■ What to do ■
Transcribe all of the entries, matching each one exactly.

■ Excerpted records ■
-*-

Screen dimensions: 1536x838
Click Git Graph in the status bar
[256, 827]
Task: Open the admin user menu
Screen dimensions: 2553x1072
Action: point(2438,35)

-*-

■ Response below ■
Screen dimensions: 1536x838
Click Git Graph in the status bar
[256, 827]
Task: Open the admin user menu
Screen dimensions: 2553x1072
Action: point(2438,35)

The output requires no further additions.